A volta de Lula à política nacional dá à burguesia a possibilidade de ganhar tempo, mas, enquanto perdurarem as ilusões de um sebastianismo lulista, tira dos trabalhadores qualquer possibilidade de interromper a reversão neocolonial. Qualquer que seja o próximo presidente, seu raio de manobra para restabelecer a paz social será mínimo. Nas condições de uma profunda crise sanitária, econômica e social, nacional e internacional, a polarização da luta de classes inviabiliza até mesmo um simulacro de conciliação entre o capital e o trabalho.
Antes de apostar todas as fichas numa redenção do lulismo em condições impossíveis, a esquerda socialista deveria preocupar-se em abrir novos horizontes para o enfrentamento da crise colossal que ameaça os brasileiros. Sem disputar o futuro, não há como vencer a contrarrevolução reacionária. O ponto de partida deve ser uma leitura cuidadosa da realidade e uma crítica implacável das responsabilidades do próprio lulismo na tragédia nacional.

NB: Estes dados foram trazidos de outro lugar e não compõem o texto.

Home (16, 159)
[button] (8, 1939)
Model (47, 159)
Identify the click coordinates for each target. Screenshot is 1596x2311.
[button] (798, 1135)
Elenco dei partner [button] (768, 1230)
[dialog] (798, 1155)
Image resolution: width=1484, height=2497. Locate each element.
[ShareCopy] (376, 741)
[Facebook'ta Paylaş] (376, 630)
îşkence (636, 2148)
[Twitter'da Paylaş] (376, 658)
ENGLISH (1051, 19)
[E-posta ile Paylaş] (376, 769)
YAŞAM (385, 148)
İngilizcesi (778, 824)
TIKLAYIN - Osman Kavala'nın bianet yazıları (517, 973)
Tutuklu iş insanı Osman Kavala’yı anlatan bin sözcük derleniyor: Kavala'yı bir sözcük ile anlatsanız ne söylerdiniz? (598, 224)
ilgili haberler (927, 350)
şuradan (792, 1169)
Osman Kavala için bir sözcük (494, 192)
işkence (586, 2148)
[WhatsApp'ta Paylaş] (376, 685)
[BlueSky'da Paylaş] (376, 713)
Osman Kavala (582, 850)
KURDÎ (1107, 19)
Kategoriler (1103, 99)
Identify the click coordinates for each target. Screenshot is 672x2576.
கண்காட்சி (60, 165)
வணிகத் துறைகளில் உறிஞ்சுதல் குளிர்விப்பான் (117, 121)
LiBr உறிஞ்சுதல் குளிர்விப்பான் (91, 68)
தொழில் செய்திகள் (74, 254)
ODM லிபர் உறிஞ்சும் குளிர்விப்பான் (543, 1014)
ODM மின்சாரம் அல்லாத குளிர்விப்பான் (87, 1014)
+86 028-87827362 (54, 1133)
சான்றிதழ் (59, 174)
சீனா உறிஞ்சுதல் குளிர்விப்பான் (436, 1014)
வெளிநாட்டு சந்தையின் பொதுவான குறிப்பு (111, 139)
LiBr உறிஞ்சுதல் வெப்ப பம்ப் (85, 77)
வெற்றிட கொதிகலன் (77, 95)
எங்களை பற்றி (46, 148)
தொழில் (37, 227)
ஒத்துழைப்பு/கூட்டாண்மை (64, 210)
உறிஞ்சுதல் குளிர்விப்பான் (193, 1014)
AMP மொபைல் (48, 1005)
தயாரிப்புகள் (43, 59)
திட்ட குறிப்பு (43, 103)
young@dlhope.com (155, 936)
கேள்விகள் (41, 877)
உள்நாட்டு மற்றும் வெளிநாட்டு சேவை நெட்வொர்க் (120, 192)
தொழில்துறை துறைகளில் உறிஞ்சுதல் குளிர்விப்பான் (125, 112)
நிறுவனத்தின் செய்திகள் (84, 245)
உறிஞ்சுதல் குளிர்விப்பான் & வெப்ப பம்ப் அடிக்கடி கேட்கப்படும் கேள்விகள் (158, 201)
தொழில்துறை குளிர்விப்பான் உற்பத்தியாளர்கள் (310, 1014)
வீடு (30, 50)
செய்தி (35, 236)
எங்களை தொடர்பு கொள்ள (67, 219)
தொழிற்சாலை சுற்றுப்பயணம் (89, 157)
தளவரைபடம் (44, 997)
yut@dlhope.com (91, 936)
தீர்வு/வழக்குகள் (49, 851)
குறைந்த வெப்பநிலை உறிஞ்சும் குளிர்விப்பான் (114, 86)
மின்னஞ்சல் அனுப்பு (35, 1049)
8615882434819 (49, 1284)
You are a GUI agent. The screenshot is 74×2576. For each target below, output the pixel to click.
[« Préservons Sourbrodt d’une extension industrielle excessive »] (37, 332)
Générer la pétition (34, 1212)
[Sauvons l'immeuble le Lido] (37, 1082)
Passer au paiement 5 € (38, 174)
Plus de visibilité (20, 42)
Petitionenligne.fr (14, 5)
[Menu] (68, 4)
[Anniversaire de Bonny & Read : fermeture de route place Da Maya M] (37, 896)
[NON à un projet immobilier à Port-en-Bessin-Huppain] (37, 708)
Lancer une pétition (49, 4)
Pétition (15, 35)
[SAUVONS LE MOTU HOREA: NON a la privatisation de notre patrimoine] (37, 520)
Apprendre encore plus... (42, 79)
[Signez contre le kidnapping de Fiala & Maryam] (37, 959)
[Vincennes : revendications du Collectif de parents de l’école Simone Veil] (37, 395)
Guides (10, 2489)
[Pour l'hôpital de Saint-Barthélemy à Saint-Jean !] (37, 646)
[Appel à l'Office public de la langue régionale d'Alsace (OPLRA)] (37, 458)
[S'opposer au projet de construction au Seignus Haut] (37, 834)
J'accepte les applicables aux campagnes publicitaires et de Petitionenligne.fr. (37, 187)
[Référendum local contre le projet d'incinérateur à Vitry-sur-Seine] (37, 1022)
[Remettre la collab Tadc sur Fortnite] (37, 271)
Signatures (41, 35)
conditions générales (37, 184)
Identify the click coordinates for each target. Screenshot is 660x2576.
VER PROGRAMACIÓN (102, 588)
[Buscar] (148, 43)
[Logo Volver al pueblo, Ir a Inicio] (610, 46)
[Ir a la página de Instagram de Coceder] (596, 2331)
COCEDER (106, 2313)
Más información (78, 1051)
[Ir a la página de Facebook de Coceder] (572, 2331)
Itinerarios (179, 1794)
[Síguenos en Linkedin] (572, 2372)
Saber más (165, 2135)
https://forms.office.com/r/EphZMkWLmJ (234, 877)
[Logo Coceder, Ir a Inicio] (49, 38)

O único antídoto efetivo contra a escalada autoritária é a mobilização social e a entrada da classe trabalhadora em cena. Mais do que nunca, a tarefa prioritária da esquerda socialista é construir um programa político, colado nas lutas concretas dos trabalhadores, que coloque na ordem do dia a urgência de “direitos já” e sua necessária consequência: “fim dos privilégios já”. A revolução democrática, baseada na autorganização dos trabalhadores, com um horizonte socialista, é a única alternativa capaz de deter a barbárie do capital no Brasil.